It is clear that such guidance is sorely needed. Previous studies have shown that pediatricians have not been successful at having conversations with their patients about sexuality. One study found that one in three adolescents did not receive any information about sexuality from their pediatrician during health maintenance visits, and those conversations that did occur lasted less than 40 seconds, on average. Another analysis showed that, among sexually experienced adolescents, only a quarter of girls and one-fifth of boys had received information from a health-care provider about sexually transmitted infections or HIV in the last year. 

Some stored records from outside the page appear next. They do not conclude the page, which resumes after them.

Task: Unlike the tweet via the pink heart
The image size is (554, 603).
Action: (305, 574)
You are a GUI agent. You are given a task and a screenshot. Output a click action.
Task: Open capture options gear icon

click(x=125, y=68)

There are a number of factors at play preventing pediatricians from having these conversations. Beyond parental pushback and anti-choice resistance to comprehensive sex education, which Martha Kempner has covered in depth for Rewire, doctor visits are often limited in time and are not usually scheduled to allow for the kind of discussion needed to build a doctor-patient relationship that would be conducive to providing sexuality education. Doctors also may not get needed in-depth training to initiate and sustain these important, ongoing conversations with patients and their families.

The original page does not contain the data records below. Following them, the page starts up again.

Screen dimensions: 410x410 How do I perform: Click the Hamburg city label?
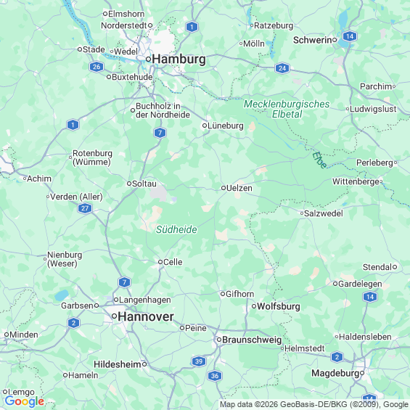179,59
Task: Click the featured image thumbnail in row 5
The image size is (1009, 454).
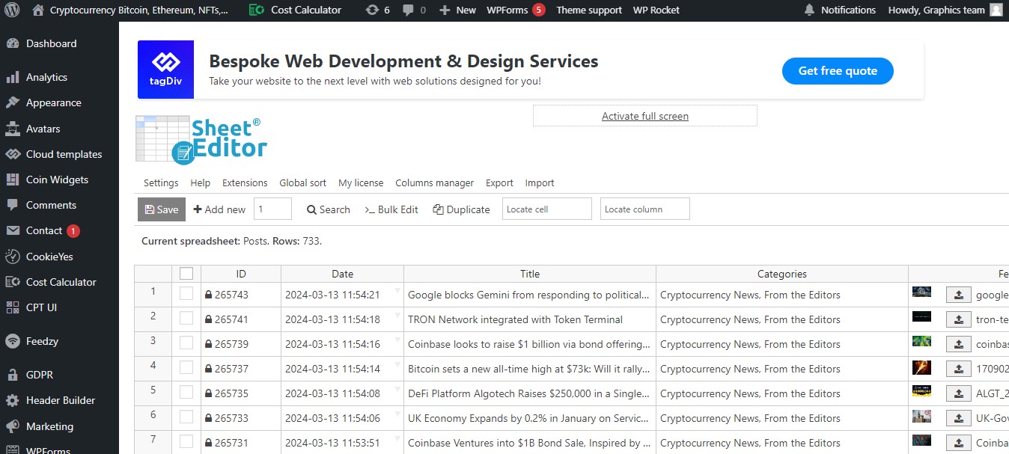Action: (921, 391)
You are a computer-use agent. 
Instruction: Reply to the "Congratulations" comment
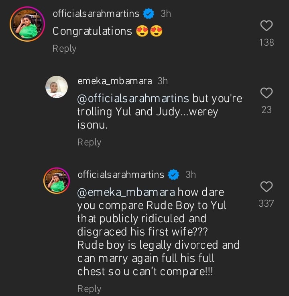tap(64, 48)
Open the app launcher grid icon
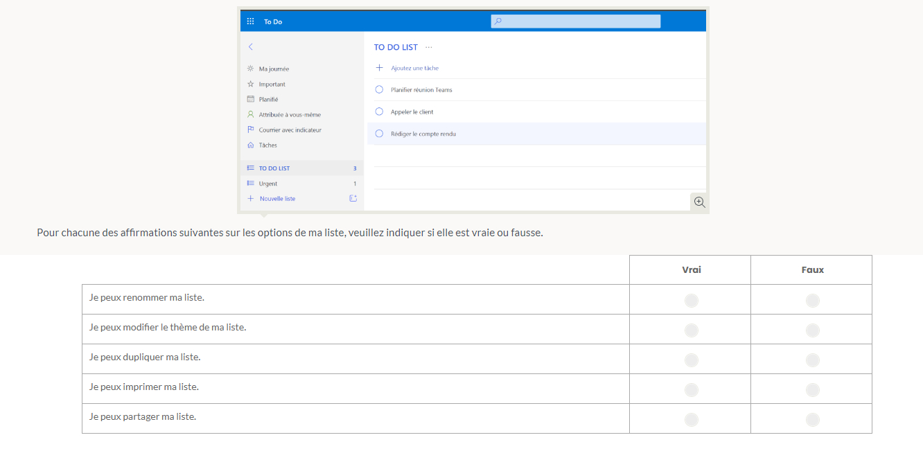The height and width of the screenshot is (451, 923). point(251,21)
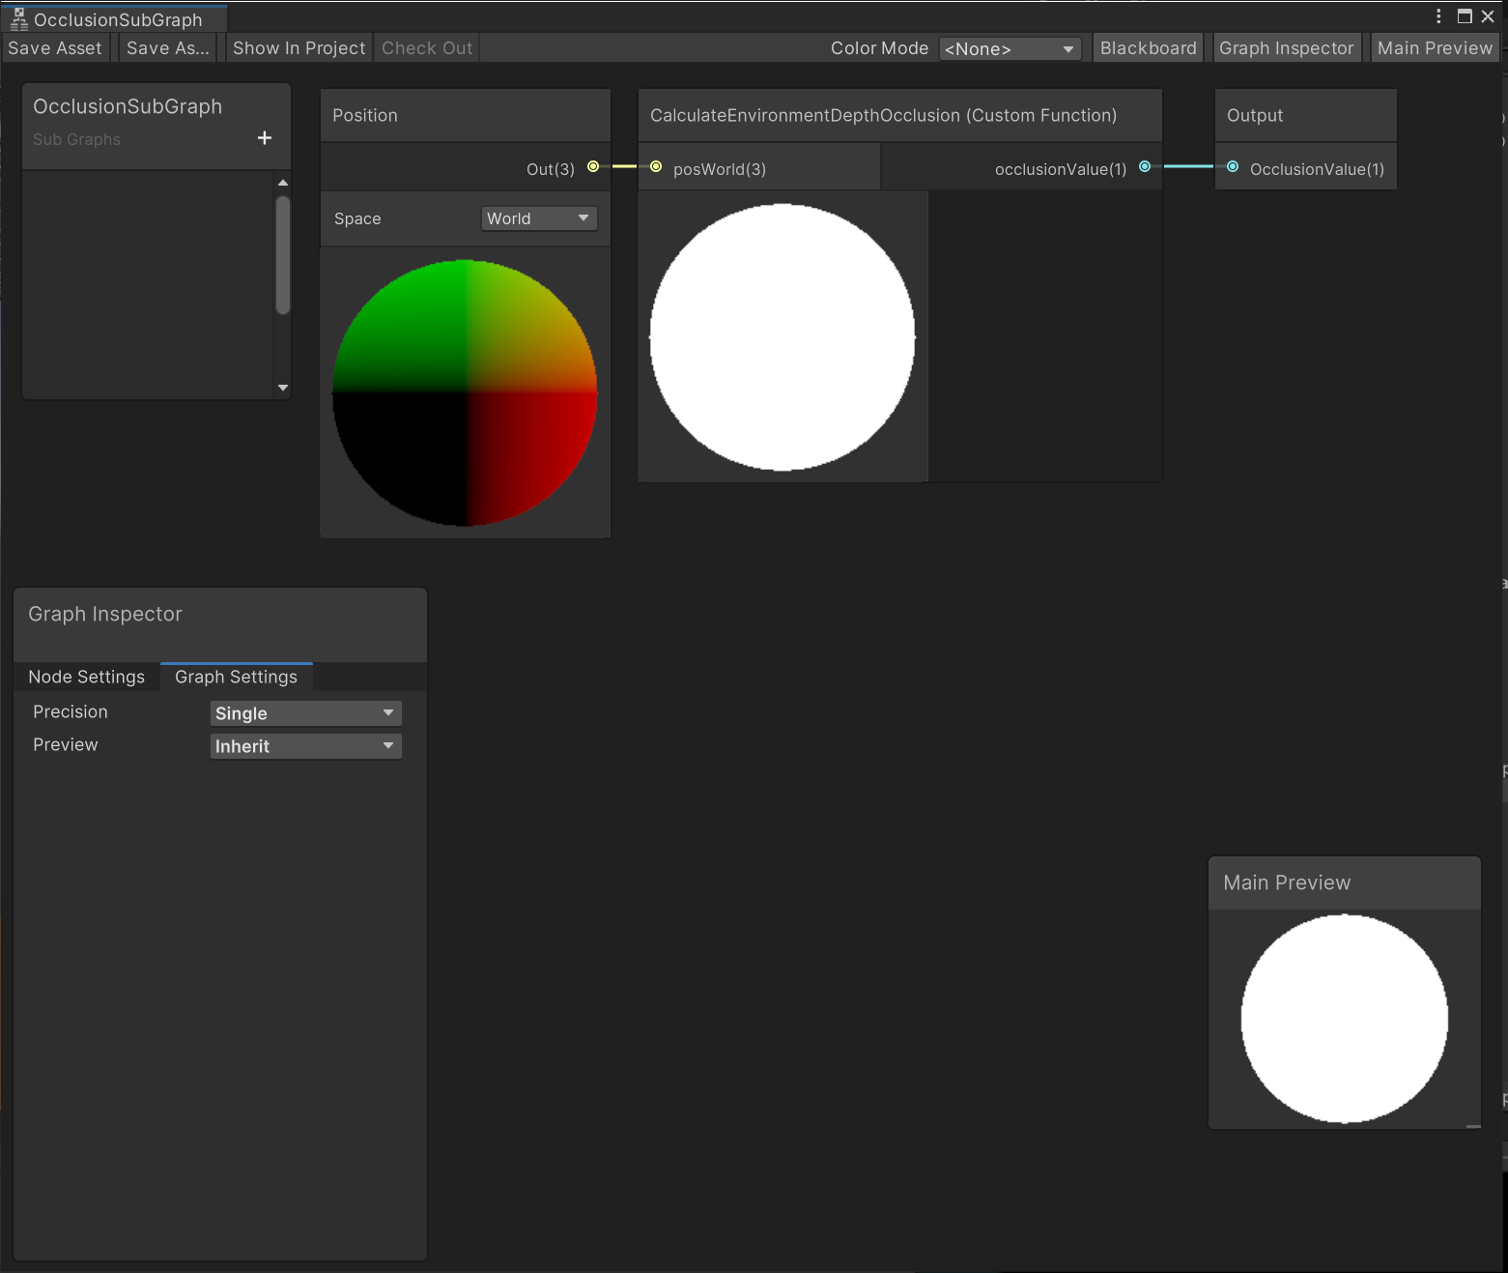Viewport: 1508px width, 1273px height.
Task: Select the Graph Settings tab
Action: point(236,677)
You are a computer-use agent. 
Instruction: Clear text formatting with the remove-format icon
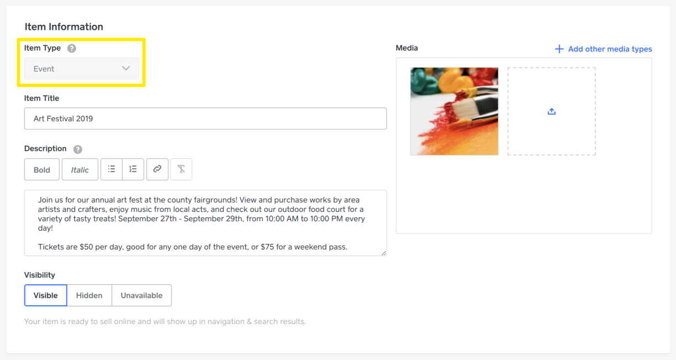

The report notes that children and adolescents prefer a pediatrician who is nonjudgmental and comfortable discussing sexuality, answering questions and addressing concerns, but these interpersonal skills must be developed and honed through clinical training and practice. In order to fully implement the AAP’s recommendations, medical school curricula and residency training programs would need to devote time to building new doctors’ comfort with issues surrounding sexuality, interpersonal skills for navigating tough conversations, and knowledge and skills necessary for providing LGBTQ-friendly care.

As AAP explains in the report, sex education should come from many sources—schools, communities, medical offices, and homes. It lays out what can be a powerful partnership between parents, doctors, and educators in providing the age-appropriate and truly comprehensive sexuality education that young people need and deserve. While medical systems will need to evolve to address the challenges outlined above, there are several things I recommend parents and educators do to reinforce AAP’s guidance.

Parents and Caregivers: 

  • When selecting a pediatrician for your child, ask potential doctors about their approach to sexuality education. Make sure your doctor knows that you want your child to receive comprehensive, medically accurate information about a range of issues pertaining to sexuality and sexual health.
  • Talk with your child at home about sex and sexuality. Before a doctor’s visit, help your child prepare by encouraging them to think about any questions they may have for the doctor about their body, sexual feelings, or personal safety. After the visit, check in with your child to make sure their questions were answered.
  • Find out how your child’s school approaches sexuality education. Make sure school administrators, teachers, and school board members know that you support age-appropriate, comprehensive sex education that will complement the information provided by you and your child’s pediatrician.

School Staff and Educators: 

  • Maintain a referral list of pediatricians for parents to consult. When screening doctors for inclusion on the list, ask them how they approach sexuality education with patients and their families.
  • Involve supportive pediatricians in sex education curriculum review committees. Medical professionals can provide important perspective on what constitutes medically accurate, age- and developmentally-appropriate content when selecting or adapting curriculum materials for sex education classes.
  • Adopt sex-education policies and curricula that are comprehensive and inclusive of all young people, regardless of sexual orientation or gender identity. Ensure that teachers receive the training and support they need to provide high-quality sex education to their students.

The AAP clinical report provides an important step toward ensuring that young people receive sexuality education that supports their healthy sexual development. If adopted widely by pediatricians—in partnership with parents and schools—the report’s recommendations could contribute to a sea change in providing young people with the care and support they need.